Хорошо, что сегодня взял трость, в которую вделана пуговица от камзола Петра... Зодчие трудились разные, но  сам город  - его творенье.

Люблю тебя, Петра творенье,
Люблю твой строгий, стройный вид,
Невы державное теченье,
Береговой ее гранит...

И сам Невский - тоже Петра творенье. Недаром здесь всегда кипит жизнь, толпа, движение экипажей и шум, шум, будто праздник, - все, что я люблю.          
             
- Bonjour, Pouchkine!
(Царь! Как же я не заметил?!)
- Bonjour, Sire!

Проехали... Царь и со всей фамилией... Вот в таких случаях царь мне нравится:  увидел меня, окликнул, поздоровался. Это по-человечески. И я тоже просто, по-человечески, ответил: "Bonjour, Ваше Величество!" Впрочем, поджилки-то дрогнули... Как это у Грибоедова  сказано:

Минуй нас пуще всех печалей
И барский гнев, и барская любовь.

Господи! Ведь вот что со мной делает Невский, буквально превращает  в дурака! - Эта встреча с царем, когда он меня окликнул, была не только что!  А  в прошлом году, в Петергофе! Царь ехал на линейке, а я шел по краю дороги, когда  услышал его низкий властный голос. Но сейчас так проникся этим воспоминанием, что поспешил, согласно этикету, остановиться, и рука уже потянулась к шляпе.
Это все Невский. Здесь у меня действительность всегда готова уступить  воображению. Трудно представить, что бы со мной сделалось, отпусти меня царь за границу. Где-нибудь в Париже или в Риме,  посреди тамошней шумной, счастливой толпы - да я бы там, чего доброго, совсем с ума сошел!
Сегодня вышел из дому с некоторой надеждой на отрадные впечатления от Невского. Пойду по этой стороне, как ходили с Дельвигом.

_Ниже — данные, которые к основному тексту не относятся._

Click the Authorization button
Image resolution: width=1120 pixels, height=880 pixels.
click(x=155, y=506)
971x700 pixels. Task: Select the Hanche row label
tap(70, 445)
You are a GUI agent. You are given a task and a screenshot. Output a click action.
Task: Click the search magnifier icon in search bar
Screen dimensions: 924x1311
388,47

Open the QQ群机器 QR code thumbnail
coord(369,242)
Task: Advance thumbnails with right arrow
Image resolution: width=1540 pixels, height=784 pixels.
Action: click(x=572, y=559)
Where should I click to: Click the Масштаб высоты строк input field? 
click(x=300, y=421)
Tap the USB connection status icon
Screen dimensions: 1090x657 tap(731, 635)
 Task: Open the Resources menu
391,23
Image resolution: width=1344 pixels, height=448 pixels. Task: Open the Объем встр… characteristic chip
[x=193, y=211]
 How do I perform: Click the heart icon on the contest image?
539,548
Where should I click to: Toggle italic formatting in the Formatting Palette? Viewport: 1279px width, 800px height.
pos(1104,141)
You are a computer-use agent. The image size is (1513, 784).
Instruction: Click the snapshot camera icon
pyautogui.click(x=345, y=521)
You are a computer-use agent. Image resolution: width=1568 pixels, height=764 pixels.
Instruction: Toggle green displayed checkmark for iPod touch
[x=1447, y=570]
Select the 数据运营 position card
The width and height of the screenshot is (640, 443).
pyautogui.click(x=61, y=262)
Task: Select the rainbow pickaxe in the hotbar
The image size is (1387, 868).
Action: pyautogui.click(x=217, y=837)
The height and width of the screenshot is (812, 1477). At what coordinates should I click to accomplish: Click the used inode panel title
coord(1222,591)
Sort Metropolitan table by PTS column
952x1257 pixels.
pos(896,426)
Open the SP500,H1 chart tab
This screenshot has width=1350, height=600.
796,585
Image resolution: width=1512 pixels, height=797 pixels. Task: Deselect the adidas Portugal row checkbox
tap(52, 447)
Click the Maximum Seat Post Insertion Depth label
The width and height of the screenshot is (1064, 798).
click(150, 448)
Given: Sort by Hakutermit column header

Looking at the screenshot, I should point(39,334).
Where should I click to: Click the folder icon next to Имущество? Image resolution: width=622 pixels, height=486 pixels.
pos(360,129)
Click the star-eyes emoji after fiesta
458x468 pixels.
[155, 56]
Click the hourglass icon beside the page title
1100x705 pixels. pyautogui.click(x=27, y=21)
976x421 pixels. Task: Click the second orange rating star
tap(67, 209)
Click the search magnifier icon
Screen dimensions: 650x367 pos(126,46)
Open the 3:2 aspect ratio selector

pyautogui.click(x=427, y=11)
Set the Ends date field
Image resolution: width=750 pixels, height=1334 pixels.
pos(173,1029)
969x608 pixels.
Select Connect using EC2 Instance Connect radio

Начинали мы со здания Главного Штаба с его аркой - творение зодчего Росси. "Росси придал Петербургу классический вид",- говорил Дельвиг. Отсюда медленно шли к Михайловскому дворцу, потом - всё Росси - к Александринскому театру.
    
... со мной доброго Дельвига нет;
В темной могиле почил художников друг и советник.
Как бы он обнял тебя, как бы гордился тобой!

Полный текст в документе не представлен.